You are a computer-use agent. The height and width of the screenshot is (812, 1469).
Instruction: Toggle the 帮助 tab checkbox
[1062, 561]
--
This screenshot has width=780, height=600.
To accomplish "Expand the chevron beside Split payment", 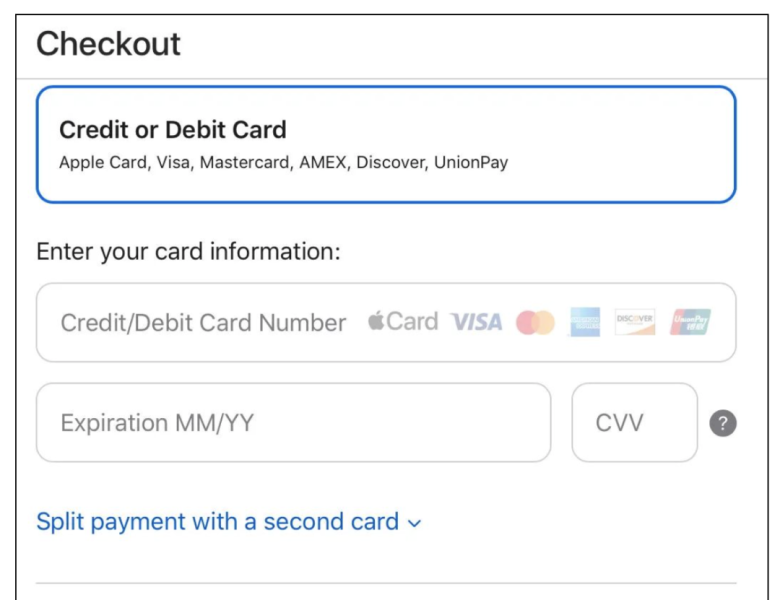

(Requirement) Everything between and including the line above containing "This screenshot has width=780, height=600." and the line containing "the chevron beside" should be reproduced exactly, with pictures excluded.

(Task solution)
This screenshot has width=780, height=600.
To accomplish "Expand the chevron beside Split payment", 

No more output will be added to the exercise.